## [Given information]
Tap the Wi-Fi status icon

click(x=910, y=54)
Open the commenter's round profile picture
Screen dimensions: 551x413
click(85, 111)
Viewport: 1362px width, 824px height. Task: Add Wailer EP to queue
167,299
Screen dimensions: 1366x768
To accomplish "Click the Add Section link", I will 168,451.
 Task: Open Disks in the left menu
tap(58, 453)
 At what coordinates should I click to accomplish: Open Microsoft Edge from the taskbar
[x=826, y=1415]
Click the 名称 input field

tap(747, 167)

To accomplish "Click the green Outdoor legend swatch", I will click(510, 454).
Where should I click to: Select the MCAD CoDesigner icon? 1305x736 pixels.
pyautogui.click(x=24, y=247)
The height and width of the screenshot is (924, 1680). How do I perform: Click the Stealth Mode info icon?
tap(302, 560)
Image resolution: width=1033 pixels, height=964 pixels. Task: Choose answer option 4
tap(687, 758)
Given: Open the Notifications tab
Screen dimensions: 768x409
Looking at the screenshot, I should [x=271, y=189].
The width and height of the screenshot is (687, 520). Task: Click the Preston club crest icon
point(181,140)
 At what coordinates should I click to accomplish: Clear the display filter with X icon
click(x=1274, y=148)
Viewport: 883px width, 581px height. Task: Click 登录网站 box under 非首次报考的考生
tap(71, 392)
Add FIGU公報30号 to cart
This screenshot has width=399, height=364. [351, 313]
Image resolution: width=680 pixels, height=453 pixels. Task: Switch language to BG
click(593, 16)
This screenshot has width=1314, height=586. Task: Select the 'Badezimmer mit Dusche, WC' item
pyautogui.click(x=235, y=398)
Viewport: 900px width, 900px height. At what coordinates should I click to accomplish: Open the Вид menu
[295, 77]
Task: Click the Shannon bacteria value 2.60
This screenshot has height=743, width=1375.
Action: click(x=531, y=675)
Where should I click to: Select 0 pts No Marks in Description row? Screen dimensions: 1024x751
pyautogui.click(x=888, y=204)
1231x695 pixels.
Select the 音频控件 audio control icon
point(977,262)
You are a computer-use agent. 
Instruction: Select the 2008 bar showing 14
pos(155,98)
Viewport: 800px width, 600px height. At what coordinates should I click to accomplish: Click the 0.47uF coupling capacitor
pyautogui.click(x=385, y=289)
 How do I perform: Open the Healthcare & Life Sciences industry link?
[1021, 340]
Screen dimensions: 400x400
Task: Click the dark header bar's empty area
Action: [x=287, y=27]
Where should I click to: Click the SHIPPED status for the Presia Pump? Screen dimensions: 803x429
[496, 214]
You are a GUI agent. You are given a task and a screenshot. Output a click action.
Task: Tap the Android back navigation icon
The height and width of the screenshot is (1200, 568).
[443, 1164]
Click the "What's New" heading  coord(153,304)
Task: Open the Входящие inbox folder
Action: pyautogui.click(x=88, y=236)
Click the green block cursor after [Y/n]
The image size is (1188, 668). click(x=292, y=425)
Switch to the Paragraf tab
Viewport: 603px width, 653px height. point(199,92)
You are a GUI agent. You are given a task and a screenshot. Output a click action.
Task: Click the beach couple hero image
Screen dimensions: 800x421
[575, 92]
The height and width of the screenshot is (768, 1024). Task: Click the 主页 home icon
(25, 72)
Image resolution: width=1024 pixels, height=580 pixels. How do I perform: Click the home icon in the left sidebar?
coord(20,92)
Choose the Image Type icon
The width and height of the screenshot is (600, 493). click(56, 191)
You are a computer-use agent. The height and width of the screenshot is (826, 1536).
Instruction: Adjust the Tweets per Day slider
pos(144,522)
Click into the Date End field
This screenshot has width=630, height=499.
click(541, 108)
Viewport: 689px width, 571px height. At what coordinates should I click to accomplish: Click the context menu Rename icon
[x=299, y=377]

## [What to do]
Nothing but the lines from the one containing "Viewport: 800px width, 600px" through the last line of the material should be returned, each exactly as written, both ends included.

## [Answer space]
Viewport: 800px width, 600px height. At what coordinates should I click to accomplish: Click the 0.47uF coupling capacitor
pyautogui.click(x=385, y=289)
 How do I perform: Open the Healthcare & Life Sciences industry link?
[1021, 340]
Screen dimensions: 400x400
Task: Click the dark header bar's empty area
Action: [x=287, y=27]
Where should I click to: Click the SHIPPED status for the Presia Pump? Screen dimensions: 803x429
[496, 214]
You are a GUI agent. You are given a task and a screenshot. Output a click action.
Task: Tap the Android back navigation icon
The height and width of the screenshot is (1200, 568).
[443, 1164]
Click the "What's New" heading  coord(153,304)
Task: Open the Входящие inbox folder
Action: pyautogui.click(x=88, y=236)
Click the green block cursor after [Y/n]
The image size is (1188, 668). click(x=292, y=425)
Switch to the Paragraf tab
Viewport: 603px width, 653px height. point(199,92)
You are a GUI agent. You are given a task and a screenshot. Output a click action.
Task: Click the beach couple hero image
Screen dimensions: 800x421
[575, 92]
The height and width of the screenshot is (768, 1024). Task: Click the 主页 home icon
(25, 72)
Image resolution: width=1024 pixels, height=580 pixels. How do I perform: Click the home icon in the left sidebar?
coord(20,92)
Choose the Image Type icon
The width and height of the screenshot is (600, 493). click(56, 191)
You are a computer-use agent. The height and width of the screenshot is (826, 1536).
Instruction: Adjust the Tweets per Day slider
pos(144,522)
Click into the Date End field
This screenshot has width=630, height=499.
click(541, 108)
Viewport: 689px width, 571px height. At what coordinates should I click to accomplish: Click the context menu Rename icon
[x=299, y=377]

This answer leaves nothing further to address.